Neue Attraktion im Erzgebirge: So lief der Start im Glück-Auf-Erlebnispark

Sanfter Start für die Verantwortlichen des Parks

Raschau-Markersbach

Der große Ansturm zur Eröffnung des Glück-Auf-Erlebnisparks in Markersbach ist am Montag ausgeblieben. Doch das dürfte ganz nach dem Geschmack der Verantwortlichen gewesen sein, denn sie wünschten sich einen sanften Start.

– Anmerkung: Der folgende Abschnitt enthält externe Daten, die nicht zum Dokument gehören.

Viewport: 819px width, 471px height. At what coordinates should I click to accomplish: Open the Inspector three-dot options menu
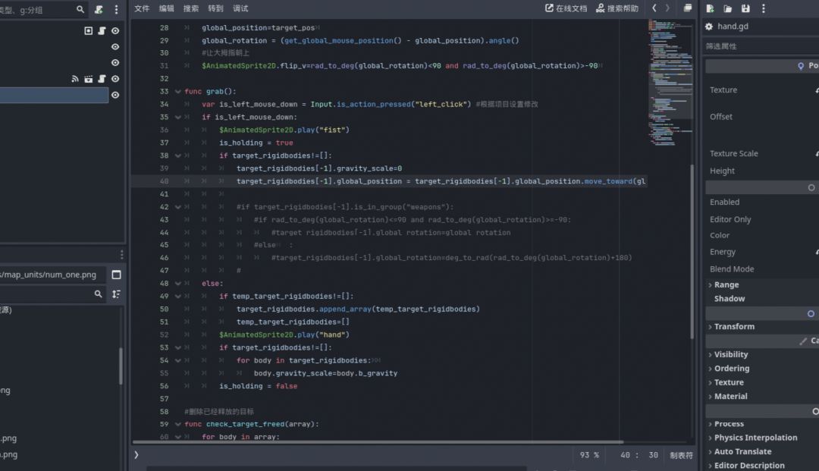click(764, 8)
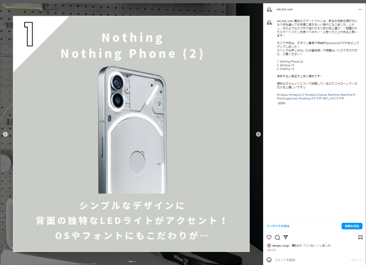Go back to the previous carousel slide

5,134
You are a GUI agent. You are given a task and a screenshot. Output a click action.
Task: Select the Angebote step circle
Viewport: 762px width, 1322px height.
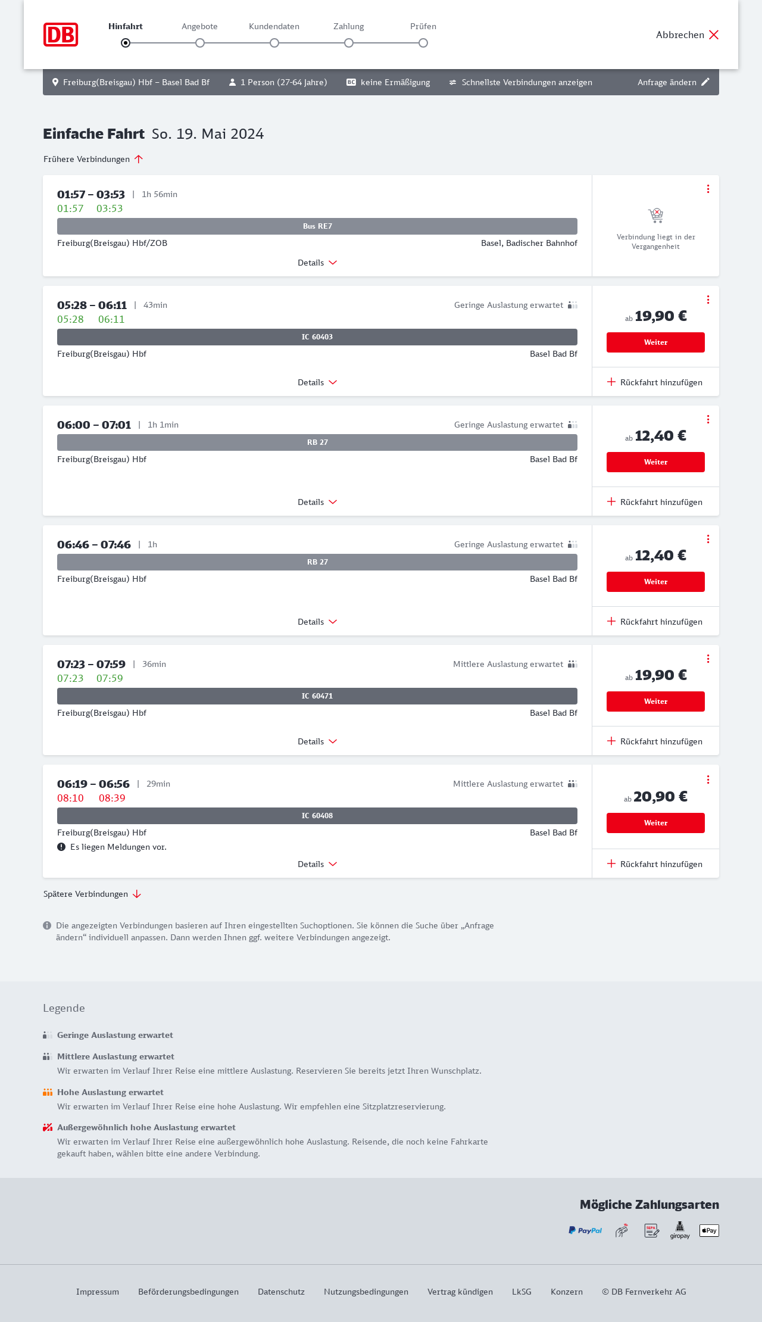[x=200, y=43]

Und genau den gab es. "Die Investitionskosten liegen bei über 20 Millionen Euro", bestätigte Manuel Grießbach vom Erlebnispark-Team.

Sanfter Start kommt an

Zu den ersten Gästen gehörte der elfjährige Elia aus Markersbach: "Mir gefallen die großen Bausteine." Gemeinsam mit seinen Freunden habe er eine ganze Stunde auf der "Spielbaustelle" verbracht, weiß seine Mutter Nora Oeser zu berichten. "Elia hatte heute schulfrei und da haben wir das gleich für einen Besuch genutzt." Auch sie wusste den sanften Start und den fehlenden Ansturm sehr zu schätzen. "Als in Döbeln Karls Erlebnisdorf eröffnet wurde, war das ganz anders. Das Team schien ziemlich überfordert. Hier ist das gar nicht der Fall", sagt die 34-Jährige. Der Indoor-Spielbereich sei für kleine Kinder bestens geeignet, für Größere hätte dieser allerdings Grenzen. "Jetzt ist es auch ausgespielt", sagt die Mutter. Praktisch und selbsterklärend findet sie das Glücksarmband, auf das man Getränke, Speisen und Eintritt buchen kann. "Das ist praktisch und ganz einfach." Die Preise allerdings findet Nora Oeser schon ziemlich hoch: "Wenn wir hier zu Fünft als Familie wären, dann auch noch etwas Essen und Trinken wollen - na ja", sagt sie.

"Hier wurde an die Mamas gedacht"

Auch Celine Neubert aus Markersbach wollte sich die Eröffnung nicht entgehen lassen: "Wir kommen ja aus Markersbach und wollten gleich mal hoch", sagt die 27-Jährige, die ihre beiden Kinder Letizia und Amelie dabeihatte. "Wir haben noch gar nicht alles erkundet. Aber das Bällebad mögen die beiden sehr." Die junge Mutter ist durchaus "Park erfahren" und kann deshalb gute Vergleiche ziehen: "Was ich hier besonders schön finde: Es wurde auch an die Mamas gedacht. Die können sich zum Stillen auch mal zurückziehen." Angenehm findet auch sie das Glücksbänder-System. Mit diesen Bändern lassen sich selbst die Gepäck- und Jackenfächer nutzen. "Da braucht man keinen nervigen Schlüssel", freut sich die 27-Jährige.

"Unsere Kinder haben das ideale Alter"

Ganz in Familie war Anne-Katrin Fritzsche aus Bernsbach unterwegs. Ihre beiden Kinder Fidi Lotte (5) und Fips Elian (3) tobten sich im Bällebad aus. "Unsere beiden haben hierfür das ideale Alter." Auch das Preis-Leistung-Verhältnis sei absolut in Ordnung, findet Mutter Anne-Katrin Fritzsche: "Für Kinder ab 7/8 Jahren lohnt sich das aber wahrscheinlich schon nicht mehr", befürchtet die 32-Jährige Bernsbacherin. Ab Grundschulalter sei man im Fundora in Schneeberg besser aufgehoben. Feststeht aber schon: "Wir kommen ganz sicher wieder", so Fritzsche, die vom Stil der gesamten Einrichtung angetan ist. "Das ist alles sehr ansprechend gestaltet - jeder Bereich, alles sehr liebevoll gemacht."